> [PROBLEM TO WORK ON]: Rewrite the entries below, changing every "search magnifier icon" to "search button" and leaving everything else untouched.

Entries for locating words and elements:
<<<<
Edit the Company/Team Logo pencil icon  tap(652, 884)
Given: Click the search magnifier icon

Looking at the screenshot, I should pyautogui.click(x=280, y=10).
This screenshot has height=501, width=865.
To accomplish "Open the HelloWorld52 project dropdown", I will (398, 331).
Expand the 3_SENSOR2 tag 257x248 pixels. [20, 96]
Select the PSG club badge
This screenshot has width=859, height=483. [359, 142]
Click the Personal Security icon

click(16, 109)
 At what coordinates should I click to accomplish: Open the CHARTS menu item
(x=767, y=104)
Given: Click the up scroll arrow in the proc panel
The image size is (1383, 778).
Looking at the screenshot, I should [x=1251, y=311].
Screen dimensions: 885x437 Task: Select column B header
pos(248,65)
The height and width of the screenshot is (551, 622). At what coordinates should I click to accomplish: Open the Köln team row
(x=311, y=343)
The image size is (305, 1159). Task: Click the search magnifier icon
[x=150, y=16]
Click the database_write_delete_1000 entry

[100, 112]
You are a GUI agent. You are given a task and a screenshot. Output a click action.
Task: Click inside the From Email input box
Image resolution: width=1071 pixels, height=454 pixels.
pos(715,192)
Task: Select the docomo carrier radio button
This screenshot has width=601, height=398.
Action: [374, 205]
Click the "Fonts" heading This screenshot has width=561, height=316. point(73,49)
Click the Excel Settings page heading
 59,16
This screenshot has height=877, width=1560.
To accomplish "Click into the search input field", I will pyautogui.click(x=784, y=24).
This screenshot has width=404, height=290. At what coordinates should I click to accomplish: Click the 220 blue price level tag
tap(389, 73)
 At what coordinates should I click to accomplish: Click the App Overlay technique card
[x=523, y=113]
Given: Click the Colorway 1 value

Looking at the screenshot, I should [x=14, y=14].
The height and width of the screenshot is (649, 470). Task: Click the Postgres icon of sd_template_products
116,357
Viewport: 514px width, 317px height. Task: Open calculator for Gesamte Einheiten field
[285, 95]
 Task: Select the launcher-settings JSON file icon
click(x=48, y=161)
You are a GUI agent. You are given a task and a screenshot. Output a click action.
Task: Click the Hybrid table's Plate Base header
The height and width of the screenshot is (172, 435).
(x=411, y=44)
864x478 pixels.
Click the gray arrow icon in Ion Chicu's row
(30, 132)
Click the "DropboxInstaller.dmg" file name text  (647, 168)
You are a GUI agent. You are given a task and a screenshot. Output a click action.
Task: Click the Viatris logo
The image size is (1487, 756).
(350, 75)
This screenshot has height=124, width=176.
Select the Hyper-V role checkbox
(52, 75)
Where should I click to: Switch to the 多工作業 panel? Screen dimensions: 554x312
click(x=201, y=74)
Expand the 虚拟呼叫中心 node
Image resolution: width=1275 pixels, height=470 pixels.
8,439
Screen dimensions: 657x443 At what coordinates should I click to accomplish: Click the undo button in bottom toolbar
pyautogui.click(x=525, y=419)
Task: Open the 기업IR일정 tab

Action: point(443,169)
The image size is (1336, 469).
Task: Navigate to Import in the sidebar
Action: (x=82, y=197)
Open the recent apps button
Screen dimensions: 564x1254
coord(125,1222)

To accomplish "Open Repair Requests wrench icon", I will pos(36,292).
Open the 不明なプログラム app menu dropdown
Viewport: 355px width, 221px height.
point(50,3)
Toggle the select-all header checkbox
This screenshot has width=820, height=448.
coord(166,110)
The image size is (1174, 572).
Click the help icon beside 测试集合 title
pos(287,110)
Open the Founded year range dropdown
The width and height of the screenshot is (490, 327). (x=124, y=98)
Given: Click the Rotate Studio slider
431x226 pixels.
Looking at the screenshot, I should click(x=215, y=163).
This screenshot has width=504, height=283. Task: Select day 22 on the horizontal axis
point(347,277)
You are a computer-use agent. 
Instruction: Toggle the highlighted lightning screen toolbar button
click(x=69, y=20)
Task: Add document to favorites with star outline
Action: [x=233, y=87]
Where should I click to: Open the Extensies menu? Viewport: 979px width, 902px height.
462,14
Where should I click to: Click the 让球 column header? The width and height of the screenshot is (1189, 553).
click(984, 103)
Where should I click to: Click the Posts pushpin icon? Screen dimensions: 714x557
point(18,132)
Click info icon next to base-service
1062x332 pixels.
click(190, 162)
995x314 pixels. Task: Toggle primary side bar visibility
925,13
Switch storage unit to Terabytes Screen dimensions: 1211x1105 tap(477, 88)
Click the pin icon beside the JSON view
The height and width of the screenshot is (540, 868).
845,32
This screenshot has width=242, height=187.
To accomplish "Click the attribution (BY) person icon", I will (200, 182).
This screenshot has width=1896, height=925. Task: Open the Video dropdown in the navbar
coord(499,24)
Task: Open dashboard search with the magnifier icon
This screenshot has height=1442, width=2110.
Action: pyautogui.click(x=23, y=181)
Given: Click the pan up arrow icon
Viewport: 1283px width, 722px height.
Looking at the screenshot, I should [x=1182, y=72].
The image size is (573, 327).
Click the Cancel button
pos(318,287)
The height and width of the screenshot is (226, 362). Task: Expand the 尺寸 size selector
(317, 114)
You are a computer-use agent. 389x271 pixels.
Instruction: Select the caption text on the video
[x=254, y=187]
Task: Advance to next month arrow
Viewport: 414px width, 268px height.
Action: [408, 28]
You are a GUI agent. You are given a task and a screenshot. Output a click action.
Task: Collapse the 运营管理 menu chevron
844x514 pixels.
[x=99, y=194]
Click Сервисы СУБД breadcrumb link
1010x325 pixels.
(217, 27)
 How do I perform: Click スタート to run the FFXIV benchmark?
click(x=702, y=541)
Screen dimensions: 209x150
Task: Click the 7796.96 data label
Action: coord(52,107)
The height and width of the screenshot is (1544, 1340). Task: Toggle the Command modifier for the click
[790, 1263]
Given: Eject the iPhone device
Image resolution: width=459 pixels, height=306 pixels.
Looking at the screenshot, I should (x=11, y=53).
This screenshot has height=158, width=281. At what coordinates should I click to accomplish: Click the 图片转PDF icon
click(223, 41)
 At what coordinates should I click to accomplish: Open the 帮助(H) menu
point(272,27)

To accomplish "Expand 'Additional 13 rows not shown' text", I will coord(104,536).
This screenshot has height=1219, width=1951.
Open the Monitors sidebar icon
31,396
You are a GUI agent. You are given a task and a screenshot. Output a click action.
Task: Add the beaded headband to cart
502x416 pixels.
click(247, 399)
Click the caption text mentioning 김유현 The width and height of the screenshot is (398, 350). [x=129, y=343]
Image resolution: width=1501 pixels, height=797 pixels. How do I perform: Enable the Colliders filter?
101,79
>>>>
> [ANSWER]:
Edit the Company/Team Logo pencil icon  tap(652, 884)
Given: Click the search button

Looking at the screenshot, I should pyautogui.click(x=280, y=10).
This screenshot has height=501, width=865.
To accomplish "Open the HelloWorld52 project dropdown", I will (398, 331).
Expand the 3_SENSOR2 tag 257x248 pixels. [20, 96]
Select the PSG club badge
This screenshot has width=859, height=483. [359, 142]
Click the Personal Security icon

click(16, 109)
 At what coordinates should I click to accomplish: Open the CHARTS menu item
(x=767, y=104)
Given: Click the up scroll arrow in the proc panel
The image size is (1383, 778).
Looking at the screenshot, I should [x=1251, y=311].
Screen dimensions: 885x437 Task: Select column B header
pos(248,65)
The height and width of the screenshot is (551, 622). At what coordinates should I click to accomplish: Open the Köln team row
(x=311, y=343)
The image size is (305, 1159). Task: Click the search button
[x=150, y=16]
Click the database_write_delete_1000 entry

[100, 112]
You are a GUI agent. You are given a task and a screenshot. Output a click action.
Task: Click inside the From Email input box
Image resolution: width=1071 pixels, height=454 pixels.
pos(715,192)
Task: Select the docomo carrier radio button
This screenshot has width=601, height=398.
Action: [374, 205]
Click the "Fonts" heading This screenshot has width=561, height=316. point(73,49)
Click the Excel Settings page heading
 59,16
This screenshot has height=877, width=1560.
To accomplish "Click into the search input field", I will pyautogui.click(x=784, y=24).
This screenshot has width=404, height=290. At what coordinates should I click to accomplish: Click the 220 blue price level tag
tap(389, 73)
 At what coordinates should I click to accomplish: Click the App Overlay technique card
[x=523, y=113]
Given: Click the Colorway 1 value

Looking at the screenshot, I should [x=14, y=14].
The height and width of the screenshot is (649, 470). Task: Click the Postgres icon of sd_template_products
116,357
Viewport: 514px width, 317px height. Task: Open calculator for Gesamte Einheiten field
[285, 95]
 Task: Select the launcher-settings JSON file icon
click(x=48, y=161)
You are a GUI agent. You are given a task and a screenshot. Output a click action.
Task: Click the Hybrid table's Plate Base header
The height and width of the screenshot is (172, 435).
(x=411, y=44)
864x478 pixels.
Click the gray arrow icon in Ion Chicu's row
(30, 132)
Click the "DropboxInstaller.dmg" file name text  (647, 168)
You are a GUI agent. You are given a task and a screenshot. Output a click action.
Task: Click the Viatris logo
The image size is (1487, 756).
(350, 75)
This screenshot has height=124, width=176.
Select the Hyper-V role checkbox
(52, 75)
Where should I click to: Switch to the 多工作業 panel? Screen dimensions: 554x312
click(x=201, y=74)
Expand the 虚拟呼叫中心 node
Image resolution: width=1275 pixels, height=470 pixels.
8,439
Screen dimensions: 657x443 At what coordinates should I click to accomplish: Click the undo button in bottom toolbar
pyautogui.click(x=525, y=419)
Task: Open the 기업IR일정 tab

Action: point(443,169)
The image size is (1336, 469).
Task: Navigate to Import in the sidebar
Action: (x=82, y=197)
Open the recent apps button
Screen dimensions: 564x1254
coord(125,1222)

To accomplish "Open Repair Requests wrench icon", I will pos(36,292).
Open the 不明なプログラム app menu dropdown
Viewport: 355px width, 221px height.
point(50,3)
Toggle the select-all header checkbox
This screenshot has width=820, height=448.
coord(166,110)
The image size is (1174, 572).
Click the help icon beside 测试集合 title
pos(287,110)
Open the Founded year range dropdown
The width and height of the screenshot is (490, 327). (x=124, y=98)
Given: Click the Rotate Studio slider
431x226 pixels.
Looking at the screenshot, I should click(x=215, y=163).
This screenshot has width=504, height=283. Task: Select day 22 on the horizontal axis
point(347,277)
You are a computer-use agent. 
Instruction: Toggle the highlighted lightning screen toolbar button
click(x=69, y=20)
Task: Add document to favorites with star outline
Action: [x=233, y=87]
Where should I click to: Open the Extensies menu? Viewport: 979px width, 902px height.
462,14
Where should I click to: Click the 让球 column header? The width and height of the screenshot is (1189, 553).
click(984, 103)
Where should I click to: Click the Posts pushpin icon? Screen dimensions: 714x557
point(18,132)
Click info icon next to base-service
1062x332 pixels.
click(190, 162)
995x314 pixels. Task: Toggle primary side bar visibility
925,13
Switch storage unit to Terabytes Screen dimensions: 1211x1105 tap(477, 88)
Click the pin icon beside the JSON view
The height and width of the screenshot is (540, 868).
845,32
This screenshot has width=242, height=187.
To accomplish "Click the attribution (BY) person icon", I will (200, 182).
This screenshot has width=1896, height=925. Task: Open the Video dropdown in the navbar
coord(499,24)
Task: Open dashboard search with the magnifier icon
This screenshot has height=1442, width=2110.
Action: pyautogui.click(x=23, y=181)
Given: Click the pan up arrow icon
Viewport: 1283px width, 722px height.
Looking at the screenshot, I should [x=1182, y=72].
The image size is (573, 327).
Click the Cancel button
pos(318,287)
The height and width of the screenshot is (226, 362). Task: Expand the 尺寸 size selector
(317, 114)
You are a computer-use agent. 389x271 pixels.
Instruction: Select the caption text on the video
[x=254, y=187]
Task: Advance to next month arrow
Viewport: 414px width, 268px height.
Action: [408, 28]
You are a GUI agent. You are given a task and a screenshot. Output a click action.
Task: Collapse the 运营管理 menu chevron
844x514 pixels.
[x=99, y=194]
Click Сервисы СУБД breadcrumb link
1010x325 pixels.
(217, 27)
 How do I perform: Click スタート to run the FFXIV benchmark?
click(x=702, y=541)
Screen dimensions: 209x150
Task: Click the 7796.96 data label
Action: coord(52,107)
The height and width of the screenshot is (1544, 1340). Task: Toggle the Command modifier for the click
[790, 1263]
Given: Eject the iPhone device
Image resolution: width=459 pixels, height=306 pixels.
Looking at the screenshot, I should (x=11, y=53).
This screenshot has height=158, width=281. At what coordinates should I click to accomplish: Click the 图片转PDF icon
click(223, 41)
 At what coordinates should I click to accomplish: Open the 帮助(H) menu
point(272,27)

To accomplish "Expand 'Additional 13 rows not shown' text", I will coord(104,536).
This screenshot has height=1219, width=1951.
Open the Monitors sidebar icon
31,396
You are a GUI agent. You are given a task and a screenshot. Output a click action.
Task: Add the beaded headband to cart
502x416 pixels.
click(247, 399)
Click the caption text mentioning 김유현 The width and height of the screenshot is (398, 350). [x=129, y=343]
Image resolution: width=1501 pixels, height=797 pixels. How do I perform: Enable the Colliders filter?
101,79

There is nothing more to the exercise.